A listing of workstation attributes to be tested and some of the subtle causative events should include, at least, the items listed in Table 3.
|Table 3. A listing of workstation attributes to be tested and sample causative events.|
All of the tests in Table 3 are best done using standard test protocols and test patterns that are stored in the PACS system. In that way, the users can be assured that the tests are repeatable and relate to the benchmark tests. An apples-to-apples comparison should always be maintained when discussing quality control and maintenance issues.
Many of the tests can be done less frequently than others. Tests of attributes that are subject to drift need to be performed at frequencies derived from the drift rate of each attribute. Tests of attributes that change due to hardware and software configuration, upgrade, replacement, or repair can be performed much less frequently and in many cases only when the triggering event occurs.

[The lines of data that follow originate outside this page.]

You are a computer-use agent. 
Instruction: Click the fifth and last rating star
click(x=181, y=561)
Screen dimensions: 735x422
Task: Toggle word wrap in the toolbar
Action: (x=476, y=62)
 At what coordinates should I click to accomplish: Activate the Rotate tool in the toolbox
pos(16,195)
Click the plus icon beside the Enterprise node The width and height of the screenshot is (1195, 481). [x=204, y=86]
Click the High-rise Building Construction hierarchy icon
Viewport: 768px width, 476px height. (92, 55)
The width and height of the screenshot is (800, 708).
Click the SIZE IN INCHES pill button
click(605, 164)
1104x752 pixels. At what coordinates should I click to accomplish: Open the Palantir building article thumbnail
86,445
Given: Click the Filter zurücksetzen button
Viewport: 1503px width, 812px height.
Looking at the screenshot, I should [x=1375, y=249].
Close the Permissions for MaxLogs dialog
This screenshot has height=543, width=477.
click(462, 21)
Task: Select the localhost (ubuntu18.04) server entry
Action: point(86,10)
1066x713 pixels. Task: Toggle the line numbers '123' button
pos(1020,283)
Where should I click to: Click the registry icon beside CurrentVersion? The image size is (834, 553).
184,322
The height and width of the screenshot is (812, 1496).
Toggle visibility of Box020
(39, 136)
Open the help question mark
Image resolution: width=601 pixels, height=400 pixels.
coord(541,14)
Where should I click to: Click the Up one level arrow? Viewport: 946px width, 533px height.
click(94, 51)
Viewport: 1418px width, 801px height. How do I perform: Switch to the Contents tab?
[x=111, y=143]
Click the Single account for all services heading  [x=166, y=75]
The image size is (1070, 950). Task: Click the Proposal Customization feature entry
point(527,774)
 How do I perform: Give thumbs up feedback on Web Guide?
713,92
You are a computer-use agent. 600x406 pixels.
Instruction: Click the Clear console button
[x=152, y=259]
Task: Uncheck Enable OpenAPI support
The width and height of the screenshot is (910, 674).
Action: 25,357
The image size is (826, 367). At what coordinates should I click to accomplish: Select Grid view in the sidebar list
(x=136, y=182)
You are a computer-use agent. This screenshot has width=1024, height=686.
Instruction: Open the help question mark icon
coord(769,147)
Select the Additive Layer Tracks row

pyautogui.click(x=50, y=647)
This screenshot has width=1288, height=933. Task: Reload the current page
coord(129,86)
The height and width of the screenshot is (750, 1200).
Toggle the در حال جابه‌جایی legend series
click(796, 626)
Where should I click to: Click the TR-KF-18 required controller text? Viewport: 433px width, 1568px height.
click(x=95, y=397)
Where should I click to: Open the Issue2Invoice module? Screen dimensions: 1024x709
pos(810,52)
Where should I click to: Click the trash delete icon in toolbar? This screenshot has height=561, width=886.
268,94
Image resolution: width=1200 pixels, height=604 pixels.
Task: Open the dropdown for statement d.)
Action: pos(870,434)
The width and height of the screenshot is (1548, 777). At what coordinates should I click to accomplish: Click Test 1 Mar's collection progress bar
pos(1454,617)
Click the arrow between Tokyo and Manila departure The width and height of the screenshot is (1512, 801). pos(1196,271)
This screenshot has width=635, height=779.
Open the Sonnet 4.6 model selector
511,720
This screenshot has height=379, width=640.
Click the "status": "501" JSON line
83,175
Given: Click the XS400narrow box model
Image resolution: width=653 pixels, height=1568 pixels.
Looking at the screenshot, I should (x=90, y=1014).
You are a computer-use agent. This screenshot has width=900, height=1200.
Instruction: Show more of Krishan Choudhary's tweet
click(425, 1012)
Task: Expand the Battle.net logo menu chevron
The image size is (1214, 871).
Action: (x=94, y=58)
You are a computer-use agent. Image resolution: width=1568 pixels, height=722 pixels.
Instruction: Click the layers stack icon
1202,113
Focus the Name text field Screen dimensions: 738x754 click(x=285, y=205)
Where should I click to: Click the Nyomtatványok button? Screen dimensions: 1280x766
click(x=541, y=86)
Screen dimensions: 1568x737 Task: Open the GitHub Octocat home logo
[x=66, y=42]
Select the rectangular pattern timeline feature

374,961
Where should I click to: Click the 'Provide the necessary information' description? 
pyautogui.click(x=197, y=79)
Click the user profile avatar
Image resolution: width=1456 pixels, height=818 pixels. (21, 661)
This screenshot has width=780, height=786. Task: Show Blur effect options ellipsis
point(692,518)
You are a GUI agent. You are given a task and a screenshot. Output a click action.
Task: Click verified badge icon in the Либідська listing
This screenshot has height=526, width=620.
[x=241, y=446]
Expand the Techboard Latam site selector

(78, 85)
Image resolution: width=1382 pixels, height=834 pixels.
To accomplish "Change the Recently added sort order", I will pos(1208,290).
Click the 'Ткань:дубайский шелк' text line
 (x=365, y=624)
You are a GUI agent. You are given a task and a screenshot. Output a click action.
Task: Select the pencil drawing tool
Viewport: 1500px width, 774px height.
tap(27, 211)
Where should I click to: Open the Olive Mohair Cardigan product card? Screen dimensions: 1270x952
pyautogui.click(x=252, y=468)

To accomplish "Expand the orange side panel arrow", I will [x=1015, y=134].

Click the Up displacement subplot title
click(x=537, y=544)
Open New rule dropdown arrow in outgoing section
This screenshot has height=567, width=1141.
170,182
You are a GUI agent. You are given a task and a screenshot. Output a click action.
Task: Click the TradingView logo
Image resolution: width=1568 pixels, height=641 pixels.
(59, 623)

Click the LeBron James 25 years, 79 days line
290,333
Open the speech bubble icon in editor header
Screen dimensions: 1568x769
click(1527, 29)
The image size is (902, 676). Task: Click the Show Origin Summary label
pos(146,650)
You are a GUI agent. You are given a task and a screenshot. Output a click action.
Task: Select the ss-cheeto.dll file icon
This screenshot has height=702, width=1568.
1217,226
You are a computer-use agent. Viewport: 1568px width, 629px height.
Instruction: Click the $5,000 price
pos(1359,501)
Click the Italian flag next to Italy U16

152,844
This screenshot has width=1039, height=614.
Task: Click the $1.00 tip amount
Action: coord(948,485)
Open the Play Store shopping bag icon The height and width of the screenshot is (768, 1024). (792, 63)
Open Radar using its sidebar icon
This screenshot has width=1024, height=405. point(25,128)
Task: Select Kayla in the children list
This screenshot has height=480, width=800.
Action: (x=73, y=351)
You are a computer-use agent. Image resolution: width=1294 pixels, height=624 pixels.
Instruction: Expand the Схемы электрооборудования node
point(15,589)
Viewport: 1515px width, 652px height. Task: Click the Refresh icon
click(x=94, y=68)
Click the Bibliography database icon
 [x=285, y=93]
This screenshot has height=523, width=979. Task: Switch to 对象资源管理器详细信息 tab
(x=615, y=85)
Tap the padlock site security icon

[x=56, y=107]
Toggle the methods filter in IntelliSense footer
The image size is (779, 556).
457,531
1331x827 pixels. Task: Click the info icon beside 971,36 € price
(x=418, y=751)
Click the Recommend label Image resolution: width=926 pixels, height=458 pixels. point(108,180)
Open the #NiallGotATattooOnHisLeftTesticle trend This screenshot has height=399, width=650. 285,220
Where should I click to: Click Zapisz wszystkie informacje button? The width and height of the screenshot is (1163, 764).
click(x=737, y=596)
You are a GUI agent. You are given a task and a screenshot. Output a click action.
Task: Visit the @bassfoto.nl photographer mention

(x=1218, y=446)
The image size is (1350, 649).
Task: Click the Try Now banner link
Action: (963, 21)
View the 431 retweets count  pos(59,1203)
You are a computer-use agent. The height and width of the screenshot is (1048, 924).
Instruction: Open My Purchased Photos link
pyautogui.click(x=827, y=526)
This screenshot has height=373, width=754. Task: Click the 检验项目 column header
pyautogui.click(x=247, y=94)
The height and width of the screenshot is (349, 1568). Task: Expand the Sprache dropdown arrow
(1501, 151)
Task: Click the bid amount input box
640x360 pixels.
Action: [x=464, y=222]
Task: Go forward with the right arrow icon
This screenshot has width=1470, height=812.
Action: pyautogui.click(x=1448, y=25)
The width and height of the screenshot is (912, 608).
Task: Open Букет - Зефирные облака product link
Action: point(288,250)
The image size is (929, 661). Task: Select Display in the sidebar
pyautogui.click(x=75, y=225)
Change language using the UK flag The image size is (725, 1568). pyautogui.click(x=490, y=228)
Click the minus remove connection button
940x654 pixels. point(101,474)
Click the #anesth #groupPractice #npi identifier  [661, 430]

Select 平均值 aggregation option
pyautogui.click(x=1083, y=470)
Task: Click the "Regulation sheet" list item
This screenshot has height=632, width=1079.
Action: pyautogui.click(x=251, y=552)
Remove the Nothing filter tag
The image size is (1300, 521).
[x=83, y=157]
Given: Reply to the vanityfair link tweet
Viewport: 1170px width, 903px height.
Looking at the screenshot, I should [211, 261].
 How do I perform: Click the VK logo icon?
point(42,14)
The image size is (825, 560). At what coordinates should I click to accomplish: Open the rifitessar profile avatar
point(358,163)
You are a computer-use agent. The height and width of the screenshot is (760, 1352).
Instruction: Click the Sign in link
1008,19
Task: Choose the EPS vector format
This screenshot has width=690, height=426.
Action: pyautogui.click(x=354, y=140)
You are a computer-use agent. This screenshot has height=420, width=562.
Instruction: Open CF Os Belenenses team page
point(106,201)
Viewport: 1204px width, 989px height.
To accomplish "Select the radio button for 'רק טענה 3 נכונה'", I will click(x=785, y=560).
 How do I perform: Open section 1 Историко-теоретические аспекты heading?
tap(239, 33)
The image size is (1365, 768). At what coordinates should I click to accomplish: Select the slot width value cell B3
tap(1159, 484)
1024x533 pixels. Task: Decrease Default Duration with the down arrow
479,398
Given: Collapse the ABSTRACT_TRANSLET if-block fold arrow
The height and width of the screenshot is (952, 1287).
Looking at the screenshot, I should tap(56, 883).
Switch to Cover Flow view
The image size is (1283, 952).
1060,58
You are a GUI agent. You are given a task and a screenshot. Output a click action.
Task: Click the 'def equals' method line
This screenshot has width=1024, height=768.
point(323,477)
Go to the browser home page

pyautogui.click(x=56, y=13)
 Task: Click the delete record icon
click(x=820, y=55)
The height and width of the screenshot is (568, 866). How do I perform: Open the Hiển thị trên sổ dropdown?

The monitor calibration tests need to be the most frequent tests performed, due to the high drift rate of the monitors and the criticality of presenting acceptable quality images to the various users of the PACS.
Data and configuration related checks are less subject to drift but are highly subject to problems induced through human error and connected system perturbations such as SW upgrades and maintenance operations. For this reason, the frequency of these checks can be much less than that of monitor calibration checks.
The reengineering of policies and procedures for QC, QA, and maintenance operations must be incorporated into the clinical and business environments. A collaborative program of standards and procedures must be established and shared between the clinical users of PACS and the PACS vendors, and imaging device vendors, information systems vendors, and third-party service providers. The end goal has not changed. Radiology is still charged with the maximization of the quality and accessibility of diagnostic information.
PACS and digital imaging have changed the context of quality control for radiology. PACS system outputs (workstation and printed film) will reflect problems that are actually in all the upstream systems as well as problems in the PACS itself. For this reason the causative effects of PACS problems should become known to the QC and maintenance resources and must be used as the triggers of QC and maintenance services.
The quality control checks being performed need to be standardized and shared between the clinical QC resources and the operators and maintenance resources. Renegotiation of these tasks and resources is part of the process. All parties must come to the table prepared to look toward the future and act for the best interest of the patients.
In QC and maintenance practice, efficiency and effectiveness must be the watchwords. Movement toward more holistic management tools and performance tests that look not only at individual vendors and component performance, but also at the interactive and multidimensional nature of digital imaging, PACS, and medical informatics are needed. The use of thread tests, component tests, and task allocation matrices facilitates this reengineering process.